TAMPA — Todd Smith, who had led the Tampa Museum of Art since 2008, has been appointed head of the Orange County Museum of Art in Newport Beach, Calif. His last day in Tampa will be July 3.
The museum’s board of trustees announced Smith’s resignation in a written statement Wednesday.
“The Orange County museum is at a really important point in its growth,” Smith said. “It’s looking to build a new building. I just came off building a new building and still have that in my bones.”
Smith said Orange County Museum officials approached him because of his work in Tampa. He also said Orange County’s focus on contemporary art meshes with his own preferences.

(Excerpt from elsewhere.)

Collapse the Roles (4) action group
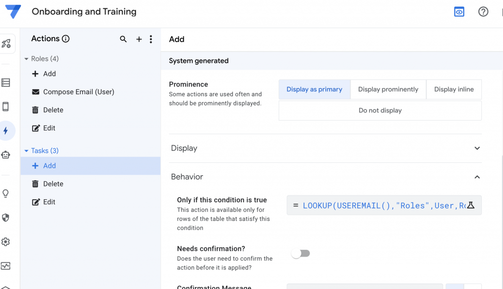Screen dimensions: 503x289 pyautogui.click(x=27, y=59)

Orange County museum officials said Smith will start work there Aug. 4.
Tampa Museum board chairwoman Debra Williams McDaniel called Smith’s departure “bittersweet.”
“During his tenure, he has built a very strong institution that has become known for its outstanding program of exhibitions, accessibility for all and fiscal health,” McDaniel said. “Todd has taken us to new heights as a regional art museum, and we are proud of the gains we made together due to his immeasurable talent, hard work and dedication.”
Smith came to Tampa from the Gibbes Museum of Art in Charleston, S.C. He oversaw the construction of the Tampa museum’s new home on the northern edge of Curtis Hixon Waterfront Park.
In addition to being the museum’s executive director, Smith also curated its modern and contemporary art collections. He brought 45 special exhibitions to the small museum known mostly for its collection of Greek pottery.
Under Smith’s leadership, the museum’s paid attendance and donor contributions grew from less than $500,000 in grants, donations and memberships in 2008 to just under $1.5 million in 2012, according to the museum’s most recent federal non-profit tax filings.
Contributions peaked in 2010, the year the museum opened in its new home, at $2.1 million.
Smith focused much of his energy on bringing touring exhibitions to Tampa rather than building the 33-year-old museum’s collection.
Smith said he took that approach as a way to bring major art pieces to Tampa at a time when the museum lacks the millions of dollars needed to compete for art work.
“It’s a concern for a lot of younger art museums,” Smith said.
The Tampa Museum of Art was founded in 1979. “Most of the major collections were already in museums by that point,” Smith said.
The traveling exhibitions, combined with pay-what-you-will Friday hours, have helped build the museum’s relationship with the residents of the Tampa area, Smith said.
“I’ve seen a marked change in how people talk about the museum,” Smith said.